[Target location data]
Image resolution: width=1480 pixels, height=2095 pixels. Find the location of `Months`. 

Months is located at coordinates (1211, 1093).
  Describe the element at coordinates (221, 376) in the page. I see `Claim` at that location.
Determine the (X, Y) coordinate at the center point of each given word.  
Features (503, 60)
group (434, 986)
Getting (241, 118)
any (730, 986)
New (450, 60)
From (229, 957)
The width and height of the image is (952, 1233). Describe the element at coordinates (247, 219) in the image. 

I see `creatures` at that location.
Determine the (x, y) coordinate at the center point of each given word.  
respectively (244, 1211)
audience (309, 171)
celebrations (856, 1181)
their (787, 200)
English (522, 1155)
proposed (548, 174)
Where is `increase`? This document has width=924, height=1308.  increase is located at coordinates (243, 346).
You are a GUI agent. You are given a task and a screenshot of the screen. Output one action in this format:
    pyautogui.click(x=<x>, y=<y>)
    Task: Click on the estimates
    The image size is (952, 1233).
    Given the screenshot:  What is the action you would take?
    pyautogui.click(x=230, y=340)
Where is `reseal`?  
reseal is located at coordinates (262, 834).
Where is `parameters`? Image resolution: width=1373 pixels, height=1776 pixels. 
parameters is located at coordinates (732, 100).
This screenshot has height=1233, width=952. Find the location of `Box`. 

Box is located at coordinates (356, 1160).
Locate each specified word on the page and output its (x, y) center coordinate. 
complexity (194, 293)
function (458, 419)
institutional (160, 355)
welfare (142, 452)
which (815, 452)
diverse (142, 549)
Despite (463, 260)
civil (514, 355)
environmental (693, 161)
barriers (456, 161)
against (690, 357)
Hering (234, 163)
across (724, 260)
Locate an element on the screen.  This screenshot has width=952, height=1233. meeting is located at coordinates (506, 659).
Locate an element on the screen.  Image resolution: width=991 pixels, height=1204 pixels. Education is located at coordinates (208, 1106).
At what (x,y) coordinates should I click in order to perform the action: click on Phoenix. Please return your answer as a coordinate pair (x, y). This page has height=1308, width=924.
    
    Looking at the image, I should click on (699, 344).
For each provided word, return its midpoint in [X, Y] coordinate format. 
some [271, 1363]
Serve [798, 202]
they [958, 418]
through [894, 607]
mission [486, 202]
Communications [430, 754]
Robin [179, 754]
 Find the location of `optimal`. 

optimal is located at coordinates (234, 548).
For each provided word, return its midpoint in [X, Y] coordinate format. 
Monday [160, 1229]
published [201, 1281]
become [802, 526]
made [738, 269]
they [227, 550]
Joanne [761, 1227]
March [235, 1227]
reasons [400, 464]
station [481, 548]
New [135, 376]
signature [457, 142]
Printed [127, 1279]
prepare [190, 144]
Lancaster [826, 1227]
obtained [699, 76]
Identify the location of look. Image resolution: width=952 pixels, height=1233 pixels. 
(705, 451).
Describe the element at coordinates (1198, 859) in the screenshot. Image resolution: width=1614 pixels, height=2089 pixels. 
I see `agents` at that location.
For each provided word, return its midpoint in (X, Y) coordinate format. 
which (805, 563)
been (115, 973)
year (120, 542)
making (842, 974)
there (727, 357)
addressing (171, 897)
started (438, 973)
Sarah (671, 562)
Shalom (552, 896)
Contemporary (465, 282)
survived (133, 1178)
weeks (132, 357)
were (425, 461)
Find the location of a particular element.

◆ TASK DETAILS:
Rewrite the data as a Markdown table with the columns Row and Text, starting at the line that contains "Hering (234, 163)" and ending after the line that contains "coordinates (208, 1106).". Number each line in Row and skip blank lines.

◆ THE COMPLETED TASK:
| Row | Text |
|---|---|
| 1 | Hering (234, 163) |
| 2 | across (724, 260) |
| 3 | Locate an element on the screen.  This screenshot has width=952, height=1233. meeting is located at coordinates (506, 659). |
| 4 | Locate an element on the screen.  Image resolution: width=991 pixels, height=1204 pixels. Education is located at coordinates (208, 1106). |